The above retype-action.yml workflow configuration instructs GitHub Actions to automatically build and deploy your website every time commits are pushed to the main branch. A copy of the built files is committed into the retype branch to maintain change history.

#FTP host root

Usually hosting providers inform a value to fill in the ftp-root parameter. Some common values are public_html, wwwroot, domain name of the website, but it can also be the root of the FTP server itself, where the value of . or / can be used.


#Step 2: Configure Secrets

Navigate to the Settings > Secrets page of your GitHub repository. There, create New repository secrets for each of the following parameters:

  • FTP_SERVER_ADDRESS with the URL or IP address provided by your hosting.
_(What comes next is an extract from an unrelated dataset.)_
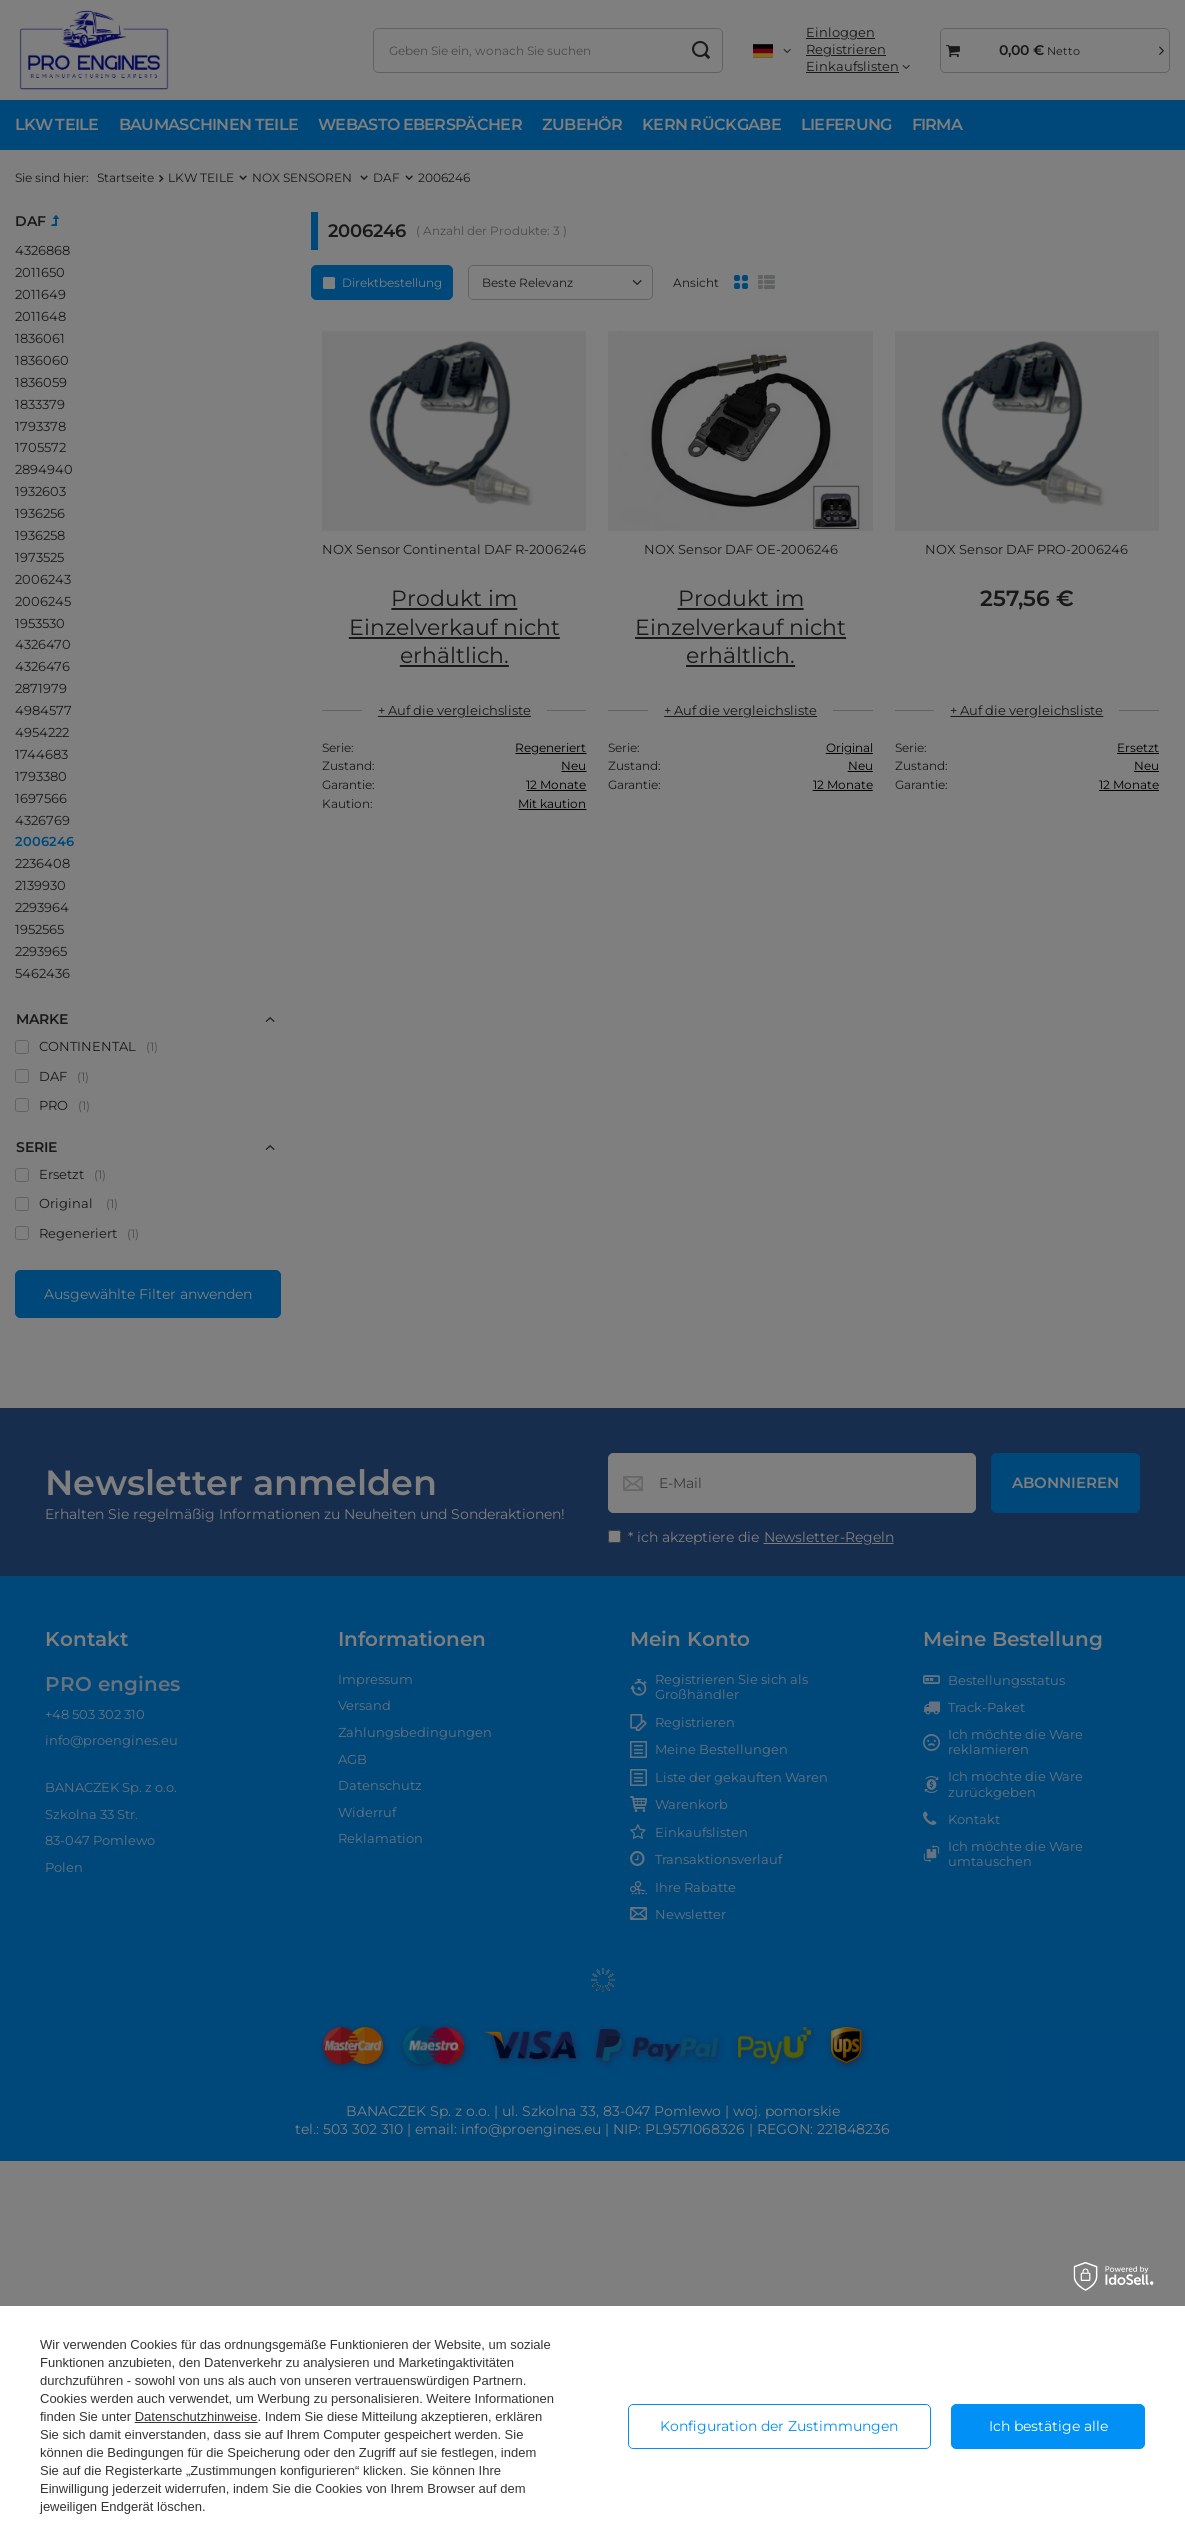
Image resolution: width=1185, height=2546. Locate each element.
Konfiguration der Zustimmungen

To also pass the FTP port number just use myhost.address:21, replacing 21 with the actual port number. 21 is the default and you may omit if so.
  • FTP_USERNAME will contain the login username to the FTP server
  • FTP_PASSWORD being probably the most important information to be kept safe in an encrypted secret holds the actual FTP password

See more about using secrets in actions at the Encrypted Secrets GitHub Docs article.


#Step 3: Commit the workflow

Now, simply commit and push the .github/workflows/retype-action.yml file to GitHub.

The action will be triggered and GitHub will then perform the following processes:

  • Build the website from markdown files
  • Create the branch or commit the changes between builds to GitHub
  • Upload the website to the FTP server

With the first workflow run, it will generate and upload every file. From the second time onwards, only changed files should be updated.